What is the exact match question answering? ›

Exact Match is a strict evaluation metric that only gives two scores (0 or 1). EM score is 1 if the answer provided by the annotator is precisely the same as the predicted answer; else, it gives 0 (EM score for “the US” and “the United States” is 0).

What is semantic meaning and how can we improve semantics? ›

To improve semantics, choose words and arrange them in ways that both improve clarity and demonstrate respect. You can do so by using specific, concrete, and familiar words; by embellishing them with descriptive details and examples; and by demonstrating linguistic sensitivity. Pragmatic Meaning.

What is semantic search optimization? ›

Semantic SEO is the process of optimizing your content for a topic instead of for a single keyword or phrase. It considers factors such as user intent, user experience and the relationships between entities and concepts.

What factors influence semantic change? ›

There are two different causes of semantic change. These are extralinguistic causes (not involving language) and linguistic causes (involving language).

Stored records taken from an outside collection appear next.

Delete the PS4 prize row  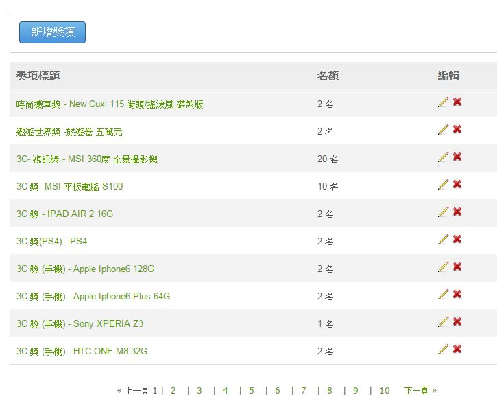pyautogui.click(x=457, y=239)
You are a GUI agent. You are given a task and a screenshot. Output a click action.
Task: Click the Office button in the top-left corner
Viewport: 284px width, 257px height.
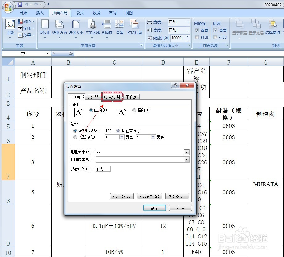pyautogui.click(x=7, y=7)
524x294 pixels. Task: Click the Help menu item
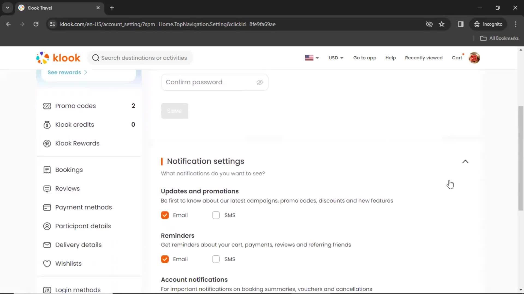click(x=391, y=58)
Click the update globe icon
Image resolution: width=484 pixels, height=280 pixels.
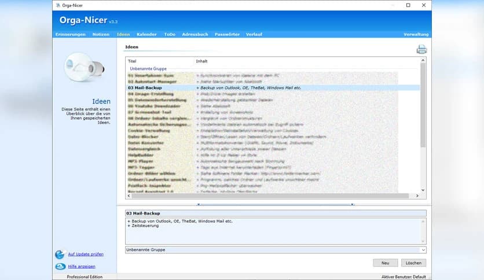[x=60, y=255]
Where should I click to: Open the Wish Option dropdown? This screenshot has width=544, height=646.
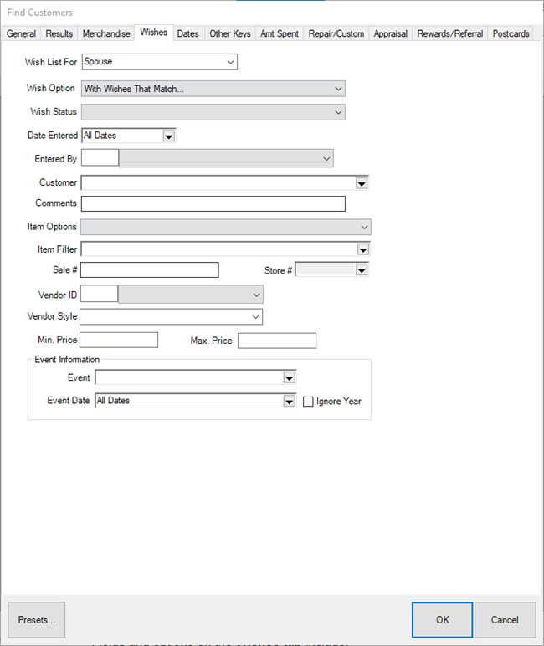coord(337,89)
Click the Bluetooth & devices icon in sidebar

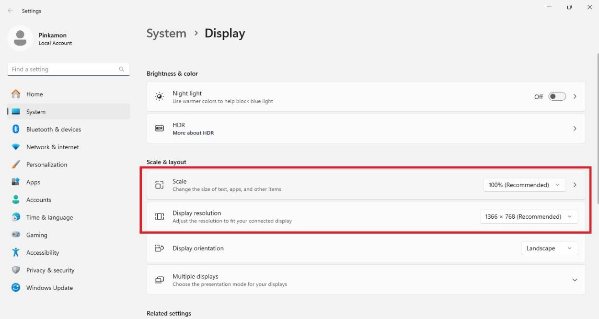click(x=16, y=129)

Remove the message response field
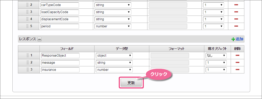238,62
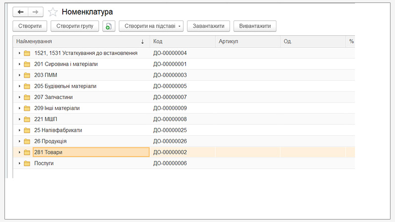Image resolution: width=395 pixels, height=222 pixels.
Task: Click the back navigation arrow
Action: click(20, 12)
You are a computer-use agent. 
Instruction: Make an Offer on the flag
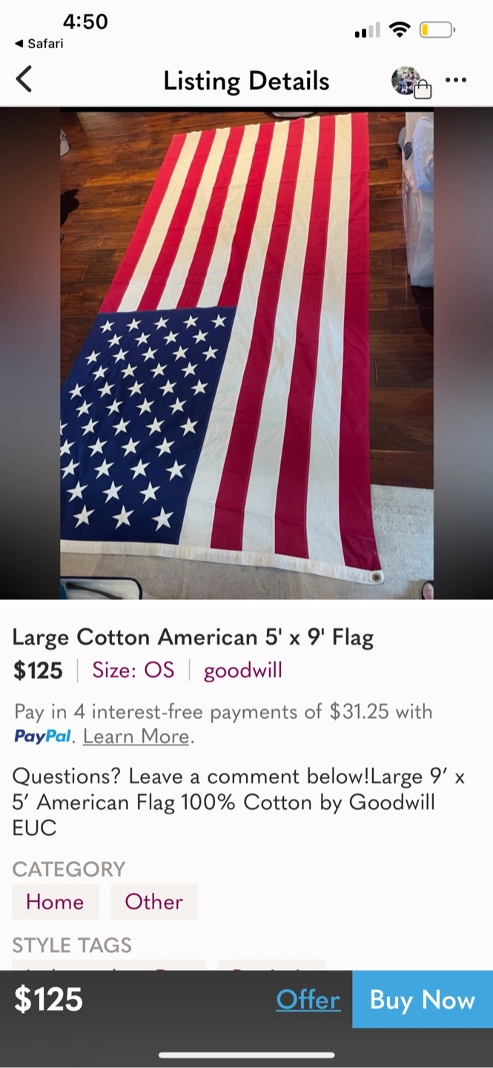coord(308,1000)
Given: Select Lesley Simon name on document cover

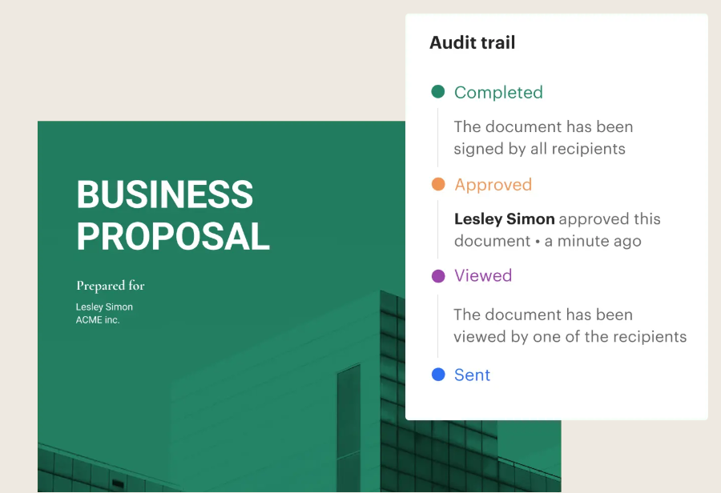Looking at the screenshot, I should tap(104, 307).
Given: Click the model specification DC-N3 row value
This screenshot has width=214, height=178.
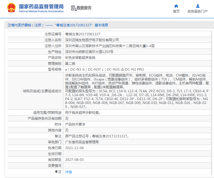Looking at the screenshot, I should [x=104, y=69].
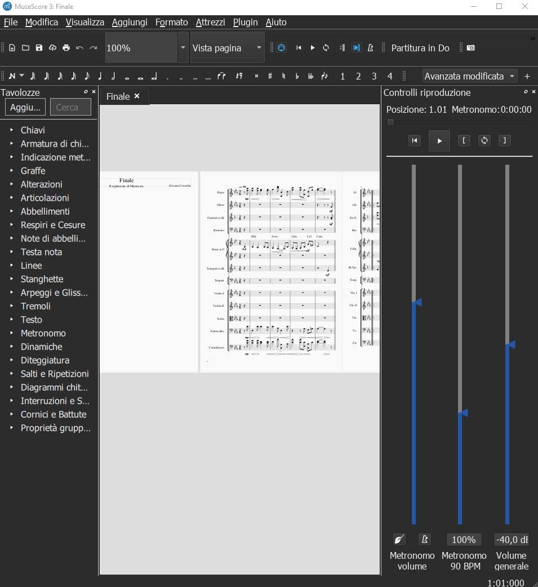This screenshot has height=587, width=538.
Task: Click the Cerca search field in palettes
Action: pyautogui.click(x=70, y=107)
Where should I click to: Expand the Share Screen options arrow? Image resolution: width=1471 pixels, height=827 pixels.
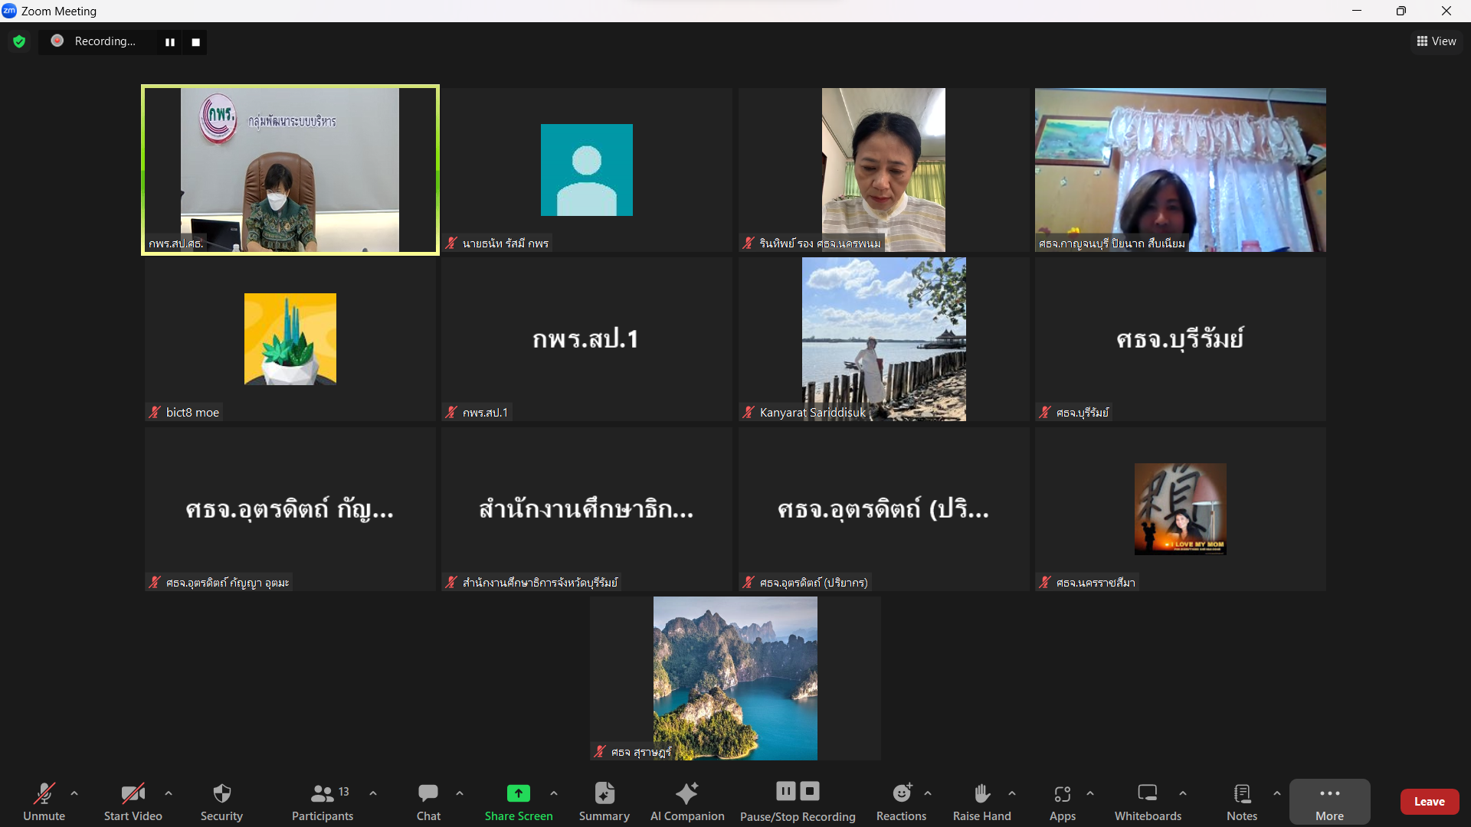[554, 793]
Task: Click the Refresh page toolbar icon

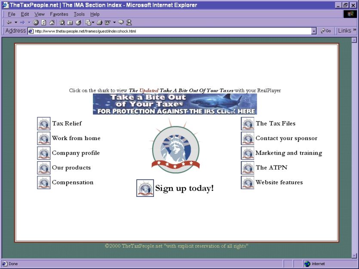Action: (44, 22)
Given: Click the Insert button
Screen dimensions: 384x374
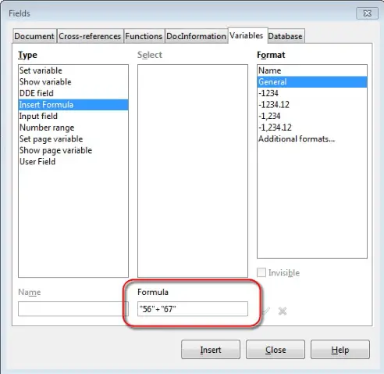Looking at the screenshot, I should pos(211,350).
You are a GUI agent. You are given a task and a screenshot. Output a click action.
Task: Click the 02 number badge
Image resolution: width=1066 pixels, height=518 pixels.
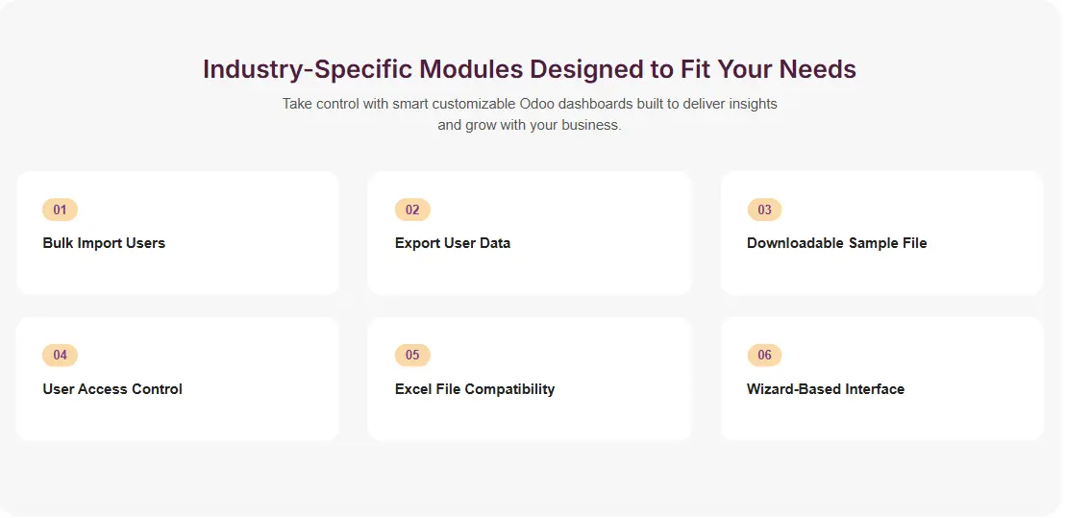pos(412,210)
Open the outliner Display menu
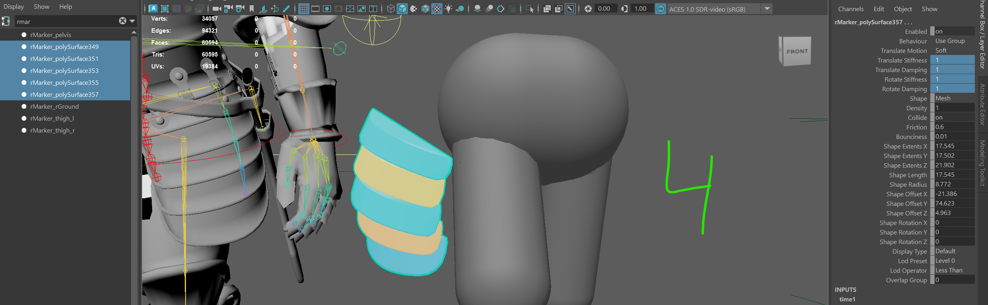Screen dimensions: 988x305 (14, 7)

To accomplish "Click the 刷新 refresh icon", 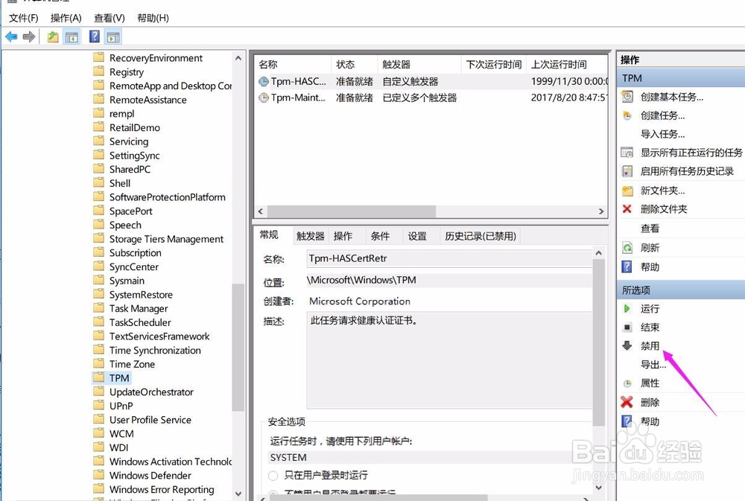I will pyautogui.click(x=628, y=248).
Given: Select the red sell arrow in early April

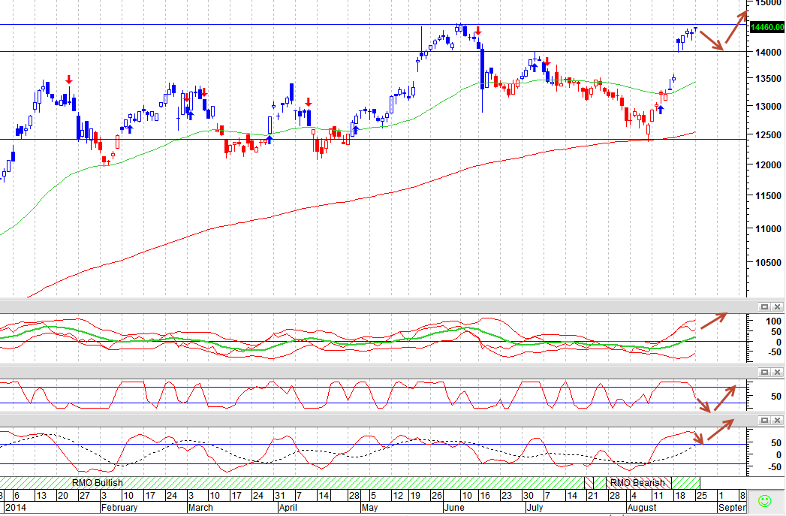Looking at the screenshot, I should (309, 102).
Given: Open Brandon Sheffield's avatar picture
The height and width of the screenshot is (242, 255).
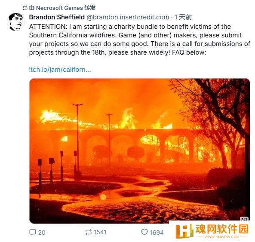Looking at the screenshot, I should [x=16, y=22].
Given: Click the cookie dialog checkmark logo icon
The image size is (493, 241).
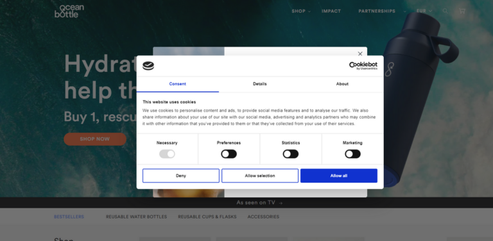Looking at the screenshot, I should 148,66.
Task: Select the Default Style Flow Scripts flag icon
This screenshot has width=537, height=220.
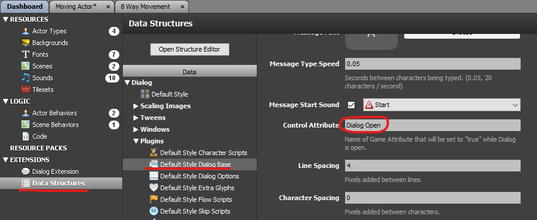Action: point(154,200)
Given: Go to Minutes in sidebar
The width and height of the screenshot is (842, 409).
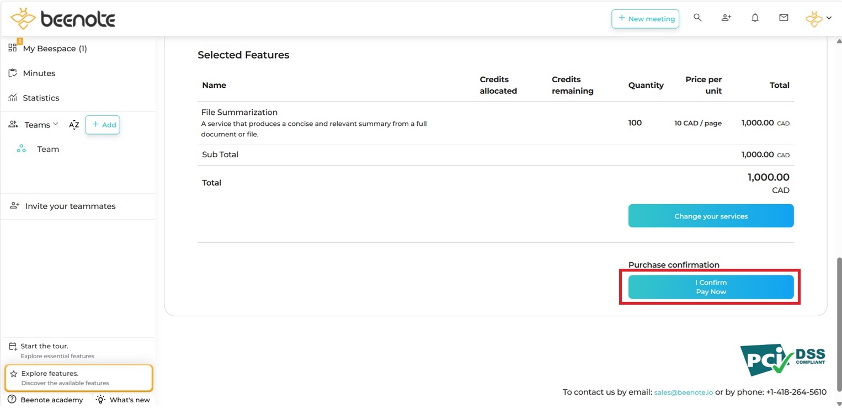Looking at the screenshot, I should [x=39, y=73].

What are the six challenges of the semantic web? ›

The major challenges concern: (i) the availability of content, (ii) ontology availability, development and evolution, (iii) scalability, (iv) multilinguality, (v) visualization to reduce information overload, and (vi) stability of Semantic Web languages.

Top Articles
Latest Posts
Article information

Author: Cheryll Lueilwitz

Last Updated:

Views: 5502

Rating: 4.3 / 5 (54 voted)

Reviews: 85% of readers found this page helpful

Author information

Name: Cheryll Lueilwitz

Birthday: 1997-12-23

Address: 4653 O'Kon Hill, Lake Juanstad, AR 65469

Phone: +494124489301

Job: Marketing Representative

Hobby: Reading, Ice skating, Foraging, BASE jumping, Hiking, Skateboarding, Kayaking

Introduction: My name is Cheryll Lueilwitz, I am a sparkling, clean, super, lucky, joyous, outstanding, lucky person who loves writing and wants to share my knowledge and understanding with you.